[Entries for locating words and elements]
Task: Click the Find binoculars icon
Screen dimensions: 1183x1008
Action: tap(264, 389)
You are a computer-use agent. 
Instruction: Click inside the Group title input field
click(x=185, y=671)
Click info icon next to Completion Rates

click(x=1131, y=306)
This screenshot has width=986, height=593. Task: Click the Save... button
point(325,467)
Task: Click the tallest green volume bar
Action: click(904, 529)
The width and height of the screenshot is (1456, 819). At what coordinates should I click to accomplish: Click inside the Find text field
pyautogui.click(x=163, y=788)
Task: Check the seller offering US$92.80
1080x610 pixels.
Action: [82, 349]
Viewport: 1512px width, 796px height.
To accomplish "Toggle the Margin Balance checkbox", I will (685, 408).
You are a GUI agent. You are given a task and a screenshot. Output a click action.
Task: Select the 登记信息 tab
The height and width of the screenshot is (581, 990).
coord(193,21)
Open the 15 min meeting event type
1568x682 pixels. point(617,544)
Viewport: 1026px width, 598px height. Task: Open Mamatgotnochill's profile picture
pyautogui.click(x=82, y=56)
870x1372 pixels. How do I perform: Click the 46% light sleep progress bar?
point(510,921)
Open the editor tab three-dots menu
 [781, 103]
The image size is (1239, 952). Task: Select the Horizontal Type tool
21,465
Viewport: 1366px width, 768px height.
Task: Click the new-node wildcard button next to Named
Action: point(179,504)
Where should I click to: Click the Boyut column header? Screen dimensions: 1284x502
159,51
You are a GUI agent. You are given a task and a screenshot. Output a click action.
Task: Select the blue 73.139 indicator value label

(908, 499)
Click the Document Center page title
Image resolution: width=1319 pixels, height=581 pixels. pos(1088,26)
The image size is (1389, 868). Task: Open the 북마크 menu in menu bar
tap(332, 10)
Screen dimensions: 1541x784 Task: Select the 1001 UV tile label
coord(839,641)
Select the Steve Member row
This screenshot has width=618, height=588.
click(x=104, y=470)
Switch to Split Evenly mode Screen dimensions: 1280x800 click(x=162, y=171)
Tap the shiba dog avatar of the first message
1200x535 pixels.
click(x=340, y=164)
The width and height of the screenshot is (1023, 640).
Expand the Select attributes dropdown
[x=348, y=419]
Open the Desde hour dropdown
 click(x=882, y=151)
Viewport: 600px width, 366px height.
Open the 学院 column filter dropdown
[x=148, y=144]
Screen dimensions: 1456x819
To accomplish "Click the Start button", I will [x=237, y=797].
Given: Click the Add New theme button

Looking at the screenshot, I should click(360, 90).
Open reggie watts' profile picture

[WORK REQUIRED] Recast the lines as a JSON list of strings, one string per line, starting with the line that contains "Given: Click the Add New theme button" and continuing through the final line. Leave out any blank lines.

[WRITTEN ANSWER]
[
  "Given: Click the Add New theme button",
  "Looking at the screenshot, I should click(360, 90).",
  "Open reggie watts' profile picture"
]